Please note, this article represents Class Six of a series. Other Classes are available for viewing under the “Classes” tab.
“Stewardship must not be reduced to a fund raising campaign on behalf of institutions, religious or otherwise. It is a way of life and not mere rhetoric for motivating charitable contributions. God has a prior claim on everything and not just that which we label as tithe.”
Bishop Ken Carder
United Methodist Church
I recently attended another “stewardship” conference. I was surprised when someone asked if we should even use that word anymore. Some, myself included, volunteered that we rarely use it as the church has basically reduced it to financing our institutional needs. A conversation ensued about the definition of stewardship.
Some thought it should be purely about raising money to pay the church’s bills. Conference organizers seemed to agree. Virtually every break out group, regardless of subject, led directly or indirectly to funding our churches and ministries. Some said it was about the proverbial “time, talent and treasure,” without being very clear about what that meant. Several shared the belief that “it’s all God’s,” again without being clear on how to put that theology into practice. So I realized I may have gotten ahead of myself with these classes and might need to explain what I’m trying to convey.
Thirty years ago, stewardship to me simply meant that dreaded time of the year when we had to appeal to my Episcopal church to get the bills paid. Our efforts were exclusively about buying a juvenile pledge card program and going to creative lengths to get people excited about it. Truth be told, people hated it. And the only person who hated it worse than I did as church president was our pastor. After all, his talk usually began with the “theological distortion” that we were giving to God, which is impossible if God really owns it all to start with. What we were really giving to was God’s work on earth. That included the pastor’s salary, which the most honest pastors I know acknowledge creates dissonance for them on stewardship Sunday. As to the laity, they surely wondered how much faith we church leaders truly had if we had to ask donors to estimate the church’s revenue before we could prepare a simple budget. Just try to imagine a businessperson doing that!
Those experiences and my financial background resulted in my helping 120 churches on the West Coast of Florida as a volunteer planned giving officer. I did my best to get people to come hear about wills, trusts and so on; but it was futile. People viewed the sessions as just another fundraising effort on the part of an increasingly irrelevant church. Oddly, when I did seminars about the same techniques as an investment executive trying to help save people taxes and increase their incomes, attendees thought I was some kind of whiz kid.

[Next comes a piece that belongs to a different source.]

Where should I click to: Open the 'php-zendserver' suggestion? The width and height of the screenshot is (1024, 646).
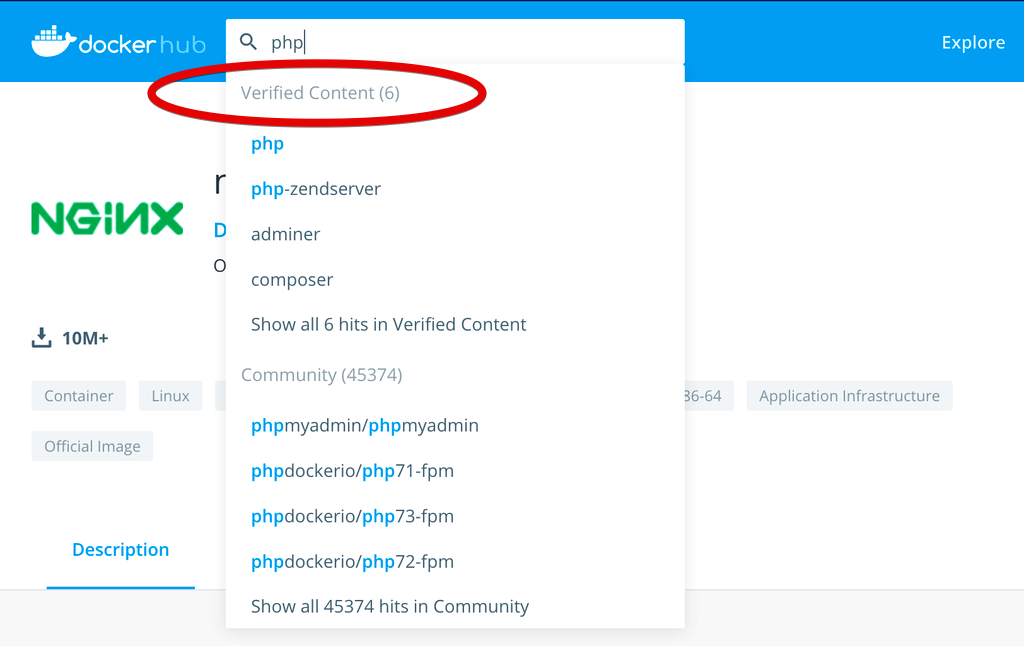(x=316, y=188)
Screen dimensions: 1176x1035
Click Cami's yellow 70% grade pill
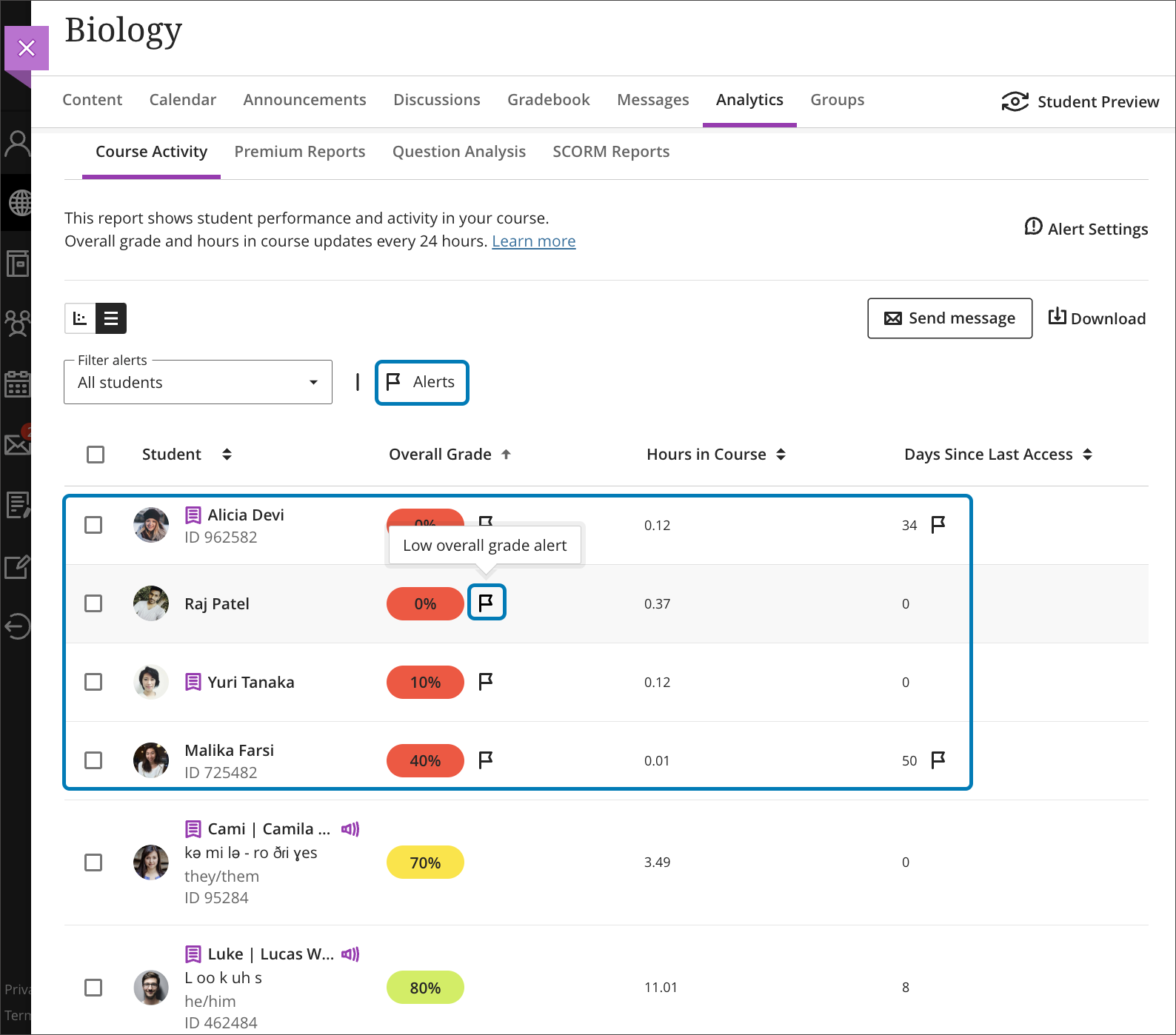point(425,862)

That work caused me to attend several of my denomination’s annual stewardship gatherings. They too were exclusively about funding the church. Yet that led to my writing a financial book for the national stewardship department. It was picked up for publication by an evangelical publisher. It did cover all the “stewardship” topics I’d been trained in by the church. But my research into how money managers like Sir John Templeton managed our denominations’ endowments and pension funds caused me to include a chapter on the embryonic “socially responsible investing” movement. Christianity Today said it was the first book that explained the biblical roots of the exploding movement to create as well as give money ethically. At the end of our next annual stewardship gathering, our leader acknowledged the meetings were getting boring and asked what would interest us. The number one reply was “socially responsible investing.” He quipped that I would have to speak at the next meeting. But of course, when we got there the church’s financial needs trumped the interests of attendees and we talked about the same old techniques for funding the church. By now I had noticed a pattern so I essentially made a deal with the church that I would talk and write about everything but giving. While I try to acknowledge the importance of giving, we seem to have adequate people covering that topic and my including it in my seminars wasn’t helping attendance.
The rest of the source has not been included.